**EXERCISE INPUTS:**
Start of Block

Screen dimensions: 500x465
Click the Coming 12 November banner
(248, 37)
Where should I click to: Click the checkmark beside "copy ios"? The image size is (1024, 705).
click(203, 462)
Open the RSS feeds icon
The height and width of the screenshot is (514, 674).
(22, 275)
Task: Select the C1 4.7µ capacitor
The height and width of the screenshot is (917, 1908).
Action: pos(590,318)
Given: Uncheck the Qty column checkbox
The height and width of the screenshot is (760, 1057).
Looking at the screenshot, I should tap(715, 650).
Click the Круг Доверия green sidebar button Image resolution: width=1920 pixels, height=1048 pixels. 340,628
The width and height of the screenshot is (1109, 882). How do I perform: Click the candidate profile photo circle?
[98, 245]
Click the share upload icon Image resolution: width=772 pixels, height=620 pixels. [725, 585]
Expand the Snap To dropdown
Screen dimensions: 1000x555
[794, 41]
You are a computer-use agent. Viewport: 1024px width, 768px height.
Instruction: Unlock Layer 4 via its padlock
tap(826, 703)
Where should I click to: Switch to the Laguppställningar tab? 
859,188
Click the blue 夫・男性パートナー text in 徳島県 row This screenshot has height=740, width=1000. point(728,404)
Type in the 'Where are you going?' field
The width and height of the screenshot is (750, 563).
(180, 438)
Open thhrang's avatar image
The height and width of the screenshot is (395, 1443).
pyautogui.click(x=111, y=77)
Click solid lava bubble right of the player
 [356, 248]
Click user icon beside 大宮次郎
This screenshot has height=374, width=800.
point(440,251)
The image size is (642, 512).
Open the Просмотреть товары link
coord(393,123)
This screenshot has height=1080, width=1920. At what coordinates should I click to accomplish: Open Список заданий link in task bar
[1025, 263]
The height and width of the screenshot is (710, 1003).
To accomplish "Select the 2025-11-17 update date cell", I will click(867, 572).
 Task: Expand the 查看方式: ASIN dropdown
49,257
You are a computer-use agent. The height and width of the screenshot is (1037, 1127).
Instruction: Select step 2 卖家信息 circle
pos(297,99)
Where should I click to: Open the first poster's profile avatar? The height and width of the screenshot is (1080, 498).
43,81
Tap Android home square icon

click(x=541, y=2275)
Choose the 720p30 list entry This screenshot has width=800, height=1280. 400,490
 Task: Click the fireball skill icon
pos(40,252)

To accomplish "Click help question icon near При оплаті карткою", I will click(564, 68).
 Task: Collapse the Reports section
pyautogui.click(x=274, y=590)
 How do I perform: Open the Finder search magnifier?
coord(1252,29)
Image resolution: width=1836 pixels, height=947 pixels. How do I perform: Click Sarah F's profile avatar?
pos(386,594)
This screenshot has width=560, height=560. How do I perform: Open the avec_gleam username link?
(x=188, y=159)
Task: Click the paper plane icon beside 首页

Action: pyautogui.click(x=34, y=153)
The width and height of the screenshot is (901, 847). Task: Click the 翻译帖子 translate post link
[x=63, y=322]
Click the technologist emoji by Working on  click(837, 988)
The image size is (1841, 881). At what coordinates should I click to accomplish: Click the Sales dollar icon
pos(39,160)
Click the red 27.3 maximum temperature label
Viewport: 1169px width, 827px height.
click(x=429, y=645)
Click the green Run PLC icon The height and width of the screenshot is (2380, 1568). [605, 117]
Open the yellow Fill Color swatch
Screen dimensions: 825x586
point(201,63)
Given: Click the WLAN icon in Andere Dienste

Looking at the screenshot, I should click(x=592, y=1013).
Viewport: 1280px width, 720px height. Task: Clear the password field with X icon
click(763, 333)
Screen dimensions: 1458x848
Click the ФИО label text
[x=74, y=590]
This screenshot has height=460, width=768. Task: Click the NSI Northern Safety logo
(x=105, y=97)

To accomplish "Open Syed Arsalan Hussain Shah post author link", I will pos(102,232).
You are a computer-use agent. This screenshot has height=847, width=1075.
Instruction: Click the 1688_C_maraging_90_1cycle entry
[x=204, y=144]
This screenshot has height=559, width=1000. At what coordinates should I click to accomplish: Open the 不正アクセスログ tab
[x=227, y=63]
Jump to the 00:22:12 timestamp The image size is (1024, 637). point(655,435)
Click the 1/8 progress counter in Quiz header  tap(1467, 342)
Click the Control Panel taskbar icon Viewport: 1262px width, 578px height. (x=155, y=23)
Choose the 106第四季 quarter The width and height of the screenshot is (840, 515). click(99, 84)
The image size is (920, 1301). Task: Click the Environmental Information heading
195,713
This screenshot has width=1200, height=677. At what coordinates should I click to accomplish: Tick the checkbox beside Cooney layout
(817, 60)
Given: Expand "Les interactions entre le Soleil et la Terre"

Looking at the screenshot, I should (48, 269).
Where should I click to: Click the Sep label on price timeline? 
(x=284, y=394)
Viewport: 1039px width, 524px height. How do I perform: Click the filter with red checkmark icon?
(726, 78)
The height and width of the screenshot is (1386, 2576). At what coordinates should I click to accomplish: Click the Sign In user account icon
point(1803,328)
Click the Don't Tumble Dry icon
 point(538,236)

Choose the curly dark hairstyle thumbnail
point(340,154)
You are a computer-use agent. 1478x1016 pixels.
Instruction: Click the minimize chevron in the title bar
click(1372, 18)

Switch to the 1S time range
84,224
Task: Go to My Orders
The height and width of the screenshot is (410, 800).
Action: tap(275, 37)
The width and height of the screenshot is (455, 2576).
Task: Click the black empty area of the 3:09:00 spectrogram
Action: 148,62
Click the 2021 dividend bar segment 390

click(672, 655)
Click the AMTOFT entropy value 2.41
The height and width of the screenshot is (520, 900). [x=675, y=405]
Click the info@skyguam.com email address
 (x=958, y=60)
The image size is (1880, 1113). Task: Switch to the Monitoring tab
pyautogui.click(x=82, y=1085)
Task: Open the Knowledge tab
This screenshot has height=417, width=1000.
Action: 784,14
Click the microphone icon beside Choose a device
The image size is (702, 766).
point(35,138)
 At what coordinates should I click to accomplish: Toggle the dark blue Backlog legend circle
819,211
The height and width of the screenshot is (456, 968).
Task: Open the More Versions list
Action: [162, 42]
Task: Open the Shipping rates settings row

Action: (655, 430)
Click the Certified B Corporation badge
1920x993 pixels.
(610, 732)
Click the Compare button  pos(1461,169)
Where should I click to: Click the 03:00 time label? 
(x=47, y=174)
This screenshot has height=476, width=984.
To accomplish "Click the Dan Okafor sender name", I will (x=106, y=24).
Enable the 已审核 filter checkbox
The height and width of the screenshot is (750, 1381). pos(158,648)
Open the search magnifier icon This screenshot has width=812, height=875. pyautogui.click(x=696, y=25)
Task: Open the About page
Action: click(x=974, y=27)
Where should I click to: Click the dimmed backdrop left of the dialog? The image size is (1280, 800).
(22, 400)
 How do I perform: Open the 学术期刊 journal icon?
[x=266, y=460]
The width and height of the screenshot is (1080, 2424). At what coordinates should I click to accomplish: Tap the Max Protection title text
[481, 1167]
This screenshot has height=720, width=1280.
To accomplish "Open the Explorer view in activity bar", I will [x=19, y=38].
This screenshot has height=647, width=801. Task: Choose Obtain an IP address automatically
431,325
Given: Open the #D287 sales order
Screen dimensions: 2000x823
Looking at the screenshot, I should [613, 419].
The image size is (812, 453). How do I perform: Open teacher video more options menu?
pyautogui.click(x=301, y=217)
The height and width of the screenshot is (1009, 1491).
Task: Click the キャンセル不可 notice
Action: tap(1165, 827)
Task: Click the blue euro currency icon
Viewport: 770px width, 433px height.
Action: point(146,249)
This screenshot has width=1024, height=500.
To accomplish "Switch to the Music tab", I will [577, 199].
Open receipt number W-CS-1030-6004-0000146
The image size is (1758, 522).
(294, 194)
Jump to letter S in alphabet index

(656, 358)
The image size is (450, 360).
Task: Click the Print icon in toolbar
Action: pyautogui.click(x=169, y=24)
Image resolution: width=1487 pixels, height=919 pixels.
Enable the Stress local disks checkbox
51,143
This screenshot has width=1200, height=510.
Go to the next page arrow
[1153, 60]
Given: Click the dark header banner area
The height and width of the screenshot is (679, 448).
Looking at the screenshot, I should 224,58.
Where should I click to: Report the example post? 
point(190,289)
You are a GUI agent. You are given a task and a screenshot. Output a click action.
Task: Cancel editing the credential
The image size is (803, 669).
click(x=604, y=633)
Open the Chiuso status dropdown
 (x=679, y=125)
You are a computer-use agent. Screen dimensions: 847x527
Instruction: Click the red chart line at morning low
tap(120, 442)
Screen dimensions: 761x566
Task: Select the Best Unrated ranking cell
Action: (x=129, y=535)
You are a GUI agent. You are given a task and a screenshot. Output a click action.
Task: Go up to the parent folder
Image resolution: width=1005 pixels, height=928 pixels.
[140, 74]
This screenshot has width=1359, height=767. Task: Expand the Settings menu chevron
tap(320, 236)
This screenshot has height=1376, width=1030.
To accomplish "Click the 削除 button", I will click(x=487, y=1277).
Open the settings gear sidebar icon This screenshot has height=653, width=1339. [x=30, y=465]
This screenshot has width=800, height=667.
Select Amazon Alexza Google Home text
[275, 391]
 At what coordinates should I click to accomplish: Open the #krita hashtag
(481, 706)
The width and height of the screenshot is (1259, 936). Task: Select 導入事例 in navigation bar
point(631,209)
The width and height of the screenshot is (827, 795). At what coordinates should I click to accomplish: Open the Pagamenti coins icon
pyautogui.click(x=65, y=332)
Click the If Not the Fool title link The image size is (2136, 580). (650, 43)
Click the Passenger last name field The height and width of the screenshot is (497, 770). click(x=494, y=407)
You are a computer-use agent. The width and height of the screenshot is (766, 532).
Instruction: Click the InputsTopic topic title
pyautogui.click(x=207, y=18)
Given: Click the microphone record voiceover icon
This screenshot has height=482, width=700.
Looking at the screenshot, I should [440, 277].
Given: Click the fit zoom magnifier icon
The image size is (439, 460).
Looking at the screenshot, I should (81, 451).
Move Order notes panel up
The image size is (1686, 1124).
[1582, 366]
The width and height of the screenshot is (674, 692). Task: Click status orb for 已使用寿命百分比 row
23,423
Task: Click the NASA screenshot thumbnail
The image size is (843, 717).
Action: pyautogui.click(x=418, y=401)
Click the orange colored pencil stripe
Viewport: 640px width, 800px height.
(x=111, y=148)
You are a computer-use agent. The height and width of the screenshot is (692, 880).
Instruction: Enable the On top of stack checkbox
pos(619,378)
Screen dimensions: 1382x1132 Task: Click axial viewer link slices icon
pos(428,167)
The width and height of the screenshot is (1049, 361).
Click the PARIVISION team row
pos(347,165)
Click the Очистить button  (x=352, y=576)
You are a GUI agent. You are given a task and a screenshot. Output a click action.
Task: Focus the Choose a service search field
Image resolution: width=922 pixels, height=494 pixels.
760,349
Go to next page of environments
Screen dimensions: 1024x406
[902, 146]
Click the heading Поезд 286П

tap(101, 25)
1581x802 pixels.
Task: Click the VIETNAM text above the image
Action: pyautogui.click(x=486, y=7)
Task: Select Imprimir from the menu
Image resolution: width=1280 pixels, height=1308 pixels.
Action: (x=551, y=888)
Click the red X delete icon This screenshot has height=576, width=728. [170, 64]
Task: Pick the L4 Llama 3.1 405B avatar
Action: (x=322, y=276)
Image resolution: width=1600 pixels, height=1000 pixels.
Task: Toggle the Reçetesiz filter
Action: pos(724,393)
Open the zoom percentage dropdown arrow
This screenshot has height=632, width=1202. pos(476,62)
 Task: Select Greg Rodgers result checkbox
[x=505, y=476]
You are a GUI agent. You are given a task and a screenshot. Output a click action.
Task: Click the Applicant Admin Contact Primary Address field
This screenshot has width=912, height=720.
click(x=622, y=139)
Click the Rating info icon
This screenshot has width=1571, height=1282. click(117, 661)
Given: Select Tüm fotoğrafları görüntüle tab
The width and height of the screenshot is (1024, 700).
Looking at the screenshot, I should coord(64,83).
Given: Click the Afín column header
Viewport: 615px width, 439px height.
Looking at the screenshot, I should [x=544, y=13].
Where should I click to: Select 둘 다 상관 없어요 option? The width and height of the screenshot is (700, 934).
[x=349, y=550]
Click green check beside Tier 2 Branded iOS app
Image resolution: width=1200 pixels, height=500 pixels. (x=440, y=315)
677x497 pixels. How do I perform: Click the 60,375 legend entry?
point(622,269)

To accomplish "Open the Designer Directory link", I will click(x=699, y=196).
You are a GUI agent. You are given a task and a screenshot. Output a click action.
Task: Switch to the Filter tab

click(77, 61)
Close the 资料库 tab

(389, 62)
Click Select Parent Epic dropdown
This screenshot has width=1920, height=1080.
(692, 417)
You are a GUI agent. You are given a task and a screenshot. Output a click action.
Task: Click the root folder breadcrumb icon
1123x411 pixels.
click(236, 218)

End of Block

**EXERCISE PROMPT:** A single number is needed: the count of lines in the records that include "sidebar".

**PROBLEM SOLUTION:** 2